Jennine Jacob, a Gen X stylist who encourages women to reject ageism, recently shared how little she cares about conventional beauty standards now. She was responding to content creator Susie Trigg Tucker, who described the "grieving process" of watching physical beauty change with age.
But Jacob's experience has been completely different. "No one prepared me for how little I would care about what people think about my looks," she said in her video.
She acknowledged having wrinkles, thinning hair, and gray hair. All things society tells women to fix, hide, or feel ashamed about.
Her attitude? She literally could not care less.
"I did my time in the patriarchy, and my time is done," Jacob explained. "I have never felt more free being so 'ugly.' I am so grateful for it."

The comments flooded in from women who felt the same way. "Aging out of the male gaze is the best part! Now there's an inner peace like I have never known," one woman wrote.
Jacob admitted she didn't always feel this free. When she first turned 40, she used Botox, face tape, and filters to look younger. Now she's ditched all of it and feels "1,000x better."
Her story isn't really opposing Tucker's perspective about grieving physical changes. Both experiences are valid, and many women feel both emotions at different times.
Why This Inspires
What makes this conversation powerful is the permission it gives women to define beauty on their own terms. For decades, women have been told their value decreases with age, that youth equals beauty equals worth.

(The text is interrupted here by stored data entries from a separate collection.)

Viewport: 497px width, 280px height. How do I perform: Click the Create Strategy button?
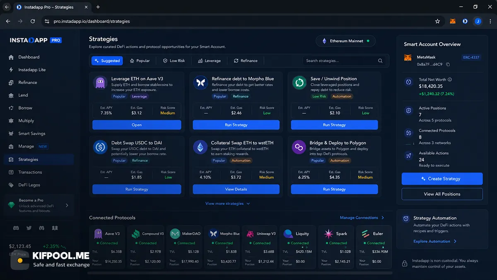click(x=442, y=179)
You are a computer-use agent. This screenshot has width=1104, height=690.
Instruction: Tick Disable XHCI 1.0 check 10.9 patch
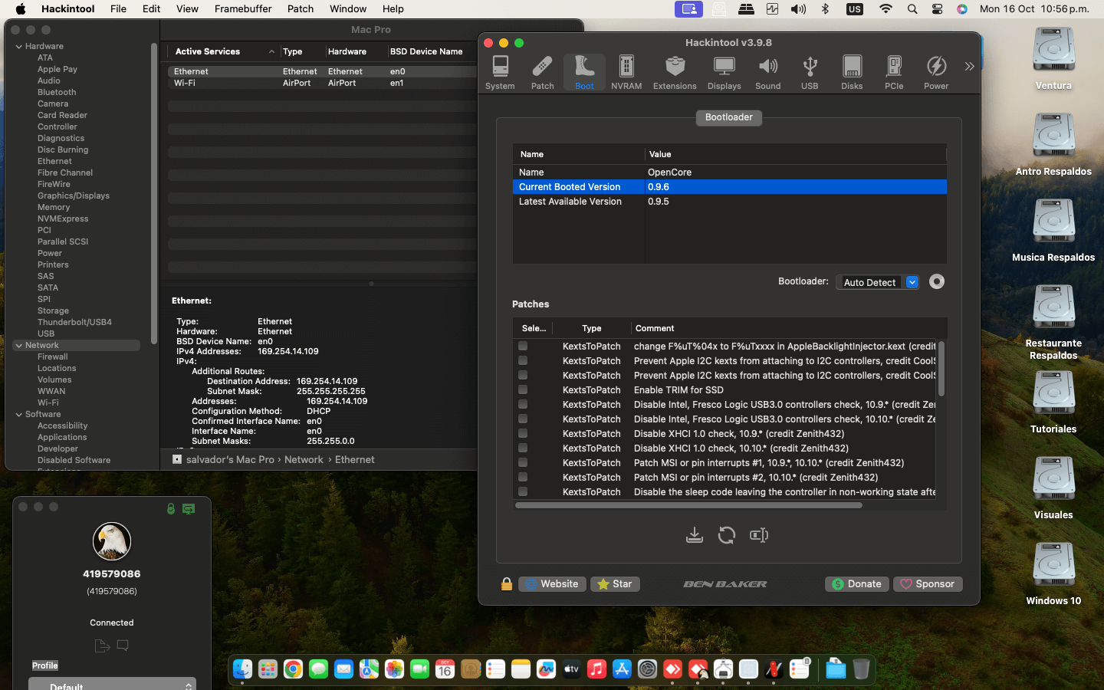(x=523, y=433)
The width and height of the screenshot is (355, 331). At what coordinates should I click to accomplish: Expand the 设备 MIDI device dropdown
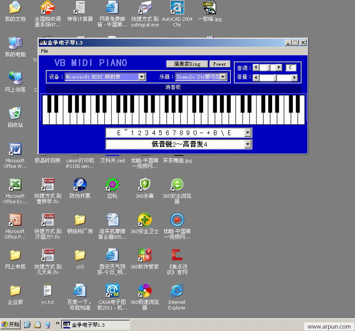coord(142,77)
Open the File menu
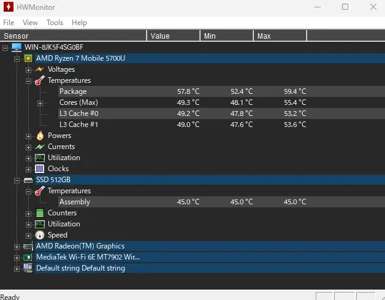Screen dimensions: 385x300 9,23
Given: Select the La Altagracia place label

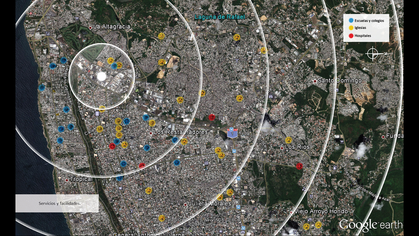Looking at the screenshot, I should (x=112, y=27).
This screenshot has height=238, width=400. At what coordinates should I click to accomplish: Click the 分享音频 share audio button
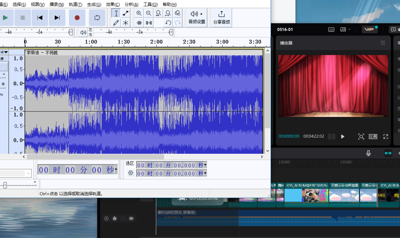(x=222, y=18)
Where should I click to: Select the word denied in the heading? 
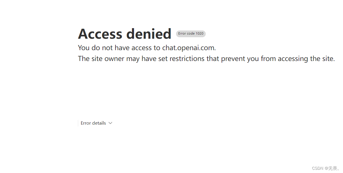[149, 33]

Jacob and others are rewriting that story. They're showing that confidence can grow as skin changes, that freedom can feel better than fitting beauty standards, and that the opinions of others matter less than self-acceptance.
Social media is filled with honest discussions about aging, Botox, fillers, and whether embracing natural changes is empowering or just another pressure. Some women find cosmetic procedures empowering. Others find rejecting them equally freeing.
Both choices are valid. What matters is that women get to choose for themselves, without judgment either way.
For many women in their 40s and beyond, beauty and self-worth are finally becoming definitions they get to write themselves.